Several U.S. House Democrats are advocating for the passage of the crypto market-structure bill, FIT21, emphasizing bipartisan support and the need for U.S. regulation of cryptocurrency markets. The bill, which proposes a clear framework for digital assets, is set for a vote but faces uncertainty in the Senate.
Despite opposition from some quarters and the unclear stance of the Senate, proponents argue that the U.S. is lagging behind other countries in crypto regulation. The bill's passage in the House could influence broader legislative actions, though its future remains uncertain as the session nears its end.

The primary objective of the Financial Innovation and Technology for the 21st Century Act (FIT21) being considered by the U.S. House of Representatives is to establish a clear regulatory framework for digital assets in the United States. This bill aims to identify where and how each token and exchange might be regulated, establish consumer protections, provide disclosures, and address the use of crypto in illicit finance. The legislation is intended to responsibly usher in this new generation of internet technology and prevent the U.S. from falling behind other jurisdictions that have already instituted rules for the crypto industry.
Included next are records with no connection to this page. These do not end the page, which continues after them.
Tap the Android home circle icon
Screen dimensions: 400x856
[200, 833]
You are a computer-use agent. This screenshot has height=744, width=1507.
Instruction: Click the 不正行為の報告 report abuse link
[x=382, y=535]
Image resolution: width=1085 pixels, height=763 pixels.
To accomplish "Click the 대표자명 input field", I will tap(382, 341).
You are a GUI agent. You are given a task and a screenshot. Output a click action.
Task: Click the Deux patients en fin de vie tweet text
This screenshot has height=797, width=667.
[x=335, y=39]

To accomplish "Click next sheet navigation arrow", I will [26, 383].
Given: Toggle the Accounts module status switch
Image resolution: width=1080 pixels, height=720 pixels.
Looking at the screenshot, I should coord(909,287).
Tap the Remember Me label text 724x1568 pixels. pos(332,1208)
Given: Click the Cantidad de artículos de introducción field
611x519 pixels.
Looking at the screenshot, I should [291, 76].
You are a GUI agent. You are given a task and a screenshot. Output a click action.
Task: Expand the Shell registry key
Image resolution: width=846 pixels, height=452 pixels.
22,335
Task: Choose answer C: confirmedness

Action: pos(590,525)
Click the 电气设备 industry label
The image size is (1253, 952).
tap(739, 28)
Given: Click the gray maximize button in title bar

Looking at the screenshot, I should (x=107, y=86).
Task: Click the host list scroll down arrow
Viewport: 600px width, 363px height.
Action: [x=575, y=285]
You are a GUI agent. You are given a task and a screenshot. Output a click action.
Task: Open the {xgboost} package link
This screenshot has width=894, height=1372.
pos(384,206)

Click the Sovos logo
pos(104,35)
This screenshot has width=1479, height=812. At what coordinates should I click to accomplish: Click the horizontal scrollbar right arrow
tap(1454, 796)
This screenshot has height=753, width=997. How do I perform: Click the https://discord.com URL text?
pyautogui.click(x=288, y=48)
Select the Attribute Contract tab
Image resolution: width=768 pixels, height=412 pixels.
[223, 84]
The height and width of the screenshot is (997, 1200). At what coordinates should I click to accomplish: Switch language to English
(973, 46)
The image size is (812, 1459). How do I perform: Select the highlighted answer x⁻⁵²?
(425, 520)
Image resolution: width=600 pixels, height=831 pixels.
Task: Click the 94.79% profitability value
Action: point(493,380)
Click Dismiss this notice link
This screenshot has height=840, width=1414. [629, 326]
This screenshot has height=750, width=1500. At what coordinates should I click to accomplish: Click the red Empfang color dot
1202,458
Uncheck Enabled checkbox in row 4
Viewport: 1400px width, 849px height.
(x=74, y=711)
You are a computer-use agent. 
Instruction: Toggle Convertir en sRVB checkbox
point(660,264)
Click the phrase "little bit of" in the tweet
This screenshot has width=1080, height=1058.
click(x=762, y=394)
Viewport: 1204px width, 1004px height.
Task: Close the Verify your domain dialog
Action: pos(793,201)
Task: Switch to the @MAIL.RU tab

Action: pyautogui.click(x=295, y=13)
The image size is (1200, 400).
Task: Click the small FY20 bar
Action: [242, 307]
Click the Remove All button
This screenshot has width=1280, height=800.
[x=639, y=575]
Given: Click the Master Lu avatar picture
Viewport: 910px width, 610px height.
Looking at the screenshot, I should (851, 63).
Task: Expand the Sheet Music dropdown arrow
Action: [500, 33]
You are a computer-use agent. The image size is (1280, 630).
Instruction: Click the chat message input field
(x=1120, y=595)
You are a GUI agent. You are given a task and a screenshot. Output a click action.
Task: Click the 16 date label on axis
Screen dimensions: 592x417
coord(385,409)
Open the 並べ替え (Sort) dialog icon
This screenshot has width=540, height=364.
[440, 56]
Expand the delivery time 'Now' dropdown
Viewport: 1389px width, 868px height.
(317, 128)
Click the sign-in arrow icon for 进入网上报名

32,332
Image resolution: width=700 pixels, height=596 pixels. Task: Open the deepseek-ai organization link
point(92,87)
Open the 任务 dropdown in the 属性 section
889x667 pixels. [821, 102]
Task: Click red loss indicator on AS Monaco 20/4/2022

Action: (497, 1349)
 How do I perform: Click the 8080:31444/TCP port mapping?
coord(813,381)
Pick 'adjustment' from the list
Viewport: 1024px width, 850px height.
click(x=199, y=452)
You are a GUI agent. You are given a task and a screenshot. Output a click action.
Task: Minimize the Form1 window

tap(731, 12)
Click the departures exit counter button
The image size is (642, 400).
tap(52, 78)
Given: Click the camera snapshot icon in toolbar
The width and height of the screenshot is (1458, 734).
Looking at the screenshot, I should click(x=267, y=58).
The FIT21 bill, despite its progress and anticipated approval in the House, faces significant challenges in the Senate. One major hurdle is the lack of similar momentum in the Senate compared to the House, where the bill enjoys bipartisan support1. Discussions are ongoing between House aides and their Senate counterparts to find common ground, particularly with a similar Senate bill by Senators Cynthia Lummis and Kirsten Gillibrand1. However, the sentiment among some Senate members suggests a skepticism or reluctance to advance the bill in its current session.
Additionally, Rashan Colbert, a policy expert, expressed doubts about the Senate's readiness to take up the bill, emphasizing that starting with a committee process is essential but not currently in motion1. This procedural delay indicates that the Senate may not consider the bill thoroughly within the current Congress. Furthermore, a critical aspect that needs resolution is the funding for the Commodity Futures Trading Commission, which is expected to play a significant role in regulating the crypto markets under the bill but currently lacks adequate resources compared to its sister agency, the SEC. These challenges collectively dampen the prospects of the FIT21 bill in the Senate, despite its advancements in the House2.